-- PROBLEM TO SOLVE --
Search the material for the string "agent", then return every line where it is found.

-- SOURCE DATA --

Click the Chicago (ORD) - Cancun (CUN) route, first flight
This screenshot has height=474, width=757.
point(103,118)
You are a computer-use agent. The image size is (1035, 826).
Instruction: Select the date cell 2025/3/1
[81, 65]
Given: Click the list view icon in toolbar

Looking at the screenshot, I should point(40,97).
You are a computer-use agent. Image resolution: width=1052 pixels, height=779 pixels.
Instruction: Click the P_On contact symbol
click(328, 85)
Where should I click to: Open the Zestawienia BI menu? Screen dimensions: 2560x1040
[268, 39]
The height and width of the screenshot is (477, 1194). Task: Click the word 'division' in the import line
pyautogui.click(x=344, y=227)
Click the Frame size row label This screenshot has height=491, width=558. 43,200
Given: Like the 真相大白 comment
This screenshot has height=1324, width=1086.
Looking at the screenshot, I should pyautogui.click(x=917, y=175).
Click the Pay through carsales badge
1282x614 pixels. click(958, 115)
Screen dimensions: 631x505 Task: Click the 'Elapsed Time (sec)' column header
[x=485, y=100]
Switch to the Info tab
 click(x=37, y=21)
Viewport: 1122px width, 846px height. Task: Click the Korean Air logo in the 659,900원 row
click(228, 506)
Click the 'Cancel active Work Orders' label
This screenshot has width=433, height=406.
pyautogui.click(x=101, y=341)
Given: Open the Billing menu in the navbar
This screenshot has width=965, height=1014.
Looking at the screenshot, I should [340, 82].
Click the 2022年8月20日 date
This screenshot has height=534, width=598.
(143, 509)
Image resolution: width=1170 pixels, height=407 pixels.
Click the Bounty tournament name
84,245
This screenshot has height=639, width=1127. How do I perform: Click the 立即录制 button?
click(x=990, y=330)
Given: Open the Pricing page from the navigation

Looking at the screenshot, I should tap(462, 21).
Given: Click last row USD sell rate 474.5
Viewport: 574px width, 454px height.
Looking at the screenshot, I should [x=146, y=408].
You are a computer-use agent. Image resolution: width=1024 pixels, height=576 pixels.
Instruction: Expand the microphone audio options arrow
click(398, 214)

-- RESPONSE FOR THIS EXERCISE --
You are a computer-use agent. The image size is (1035, 826).
You are a computer-use agent. Image resolution: width=1052 pixels, height=779 pixels.
You are a computer-use agent. Image resolution: width=1024 pixels, height=576 pixels.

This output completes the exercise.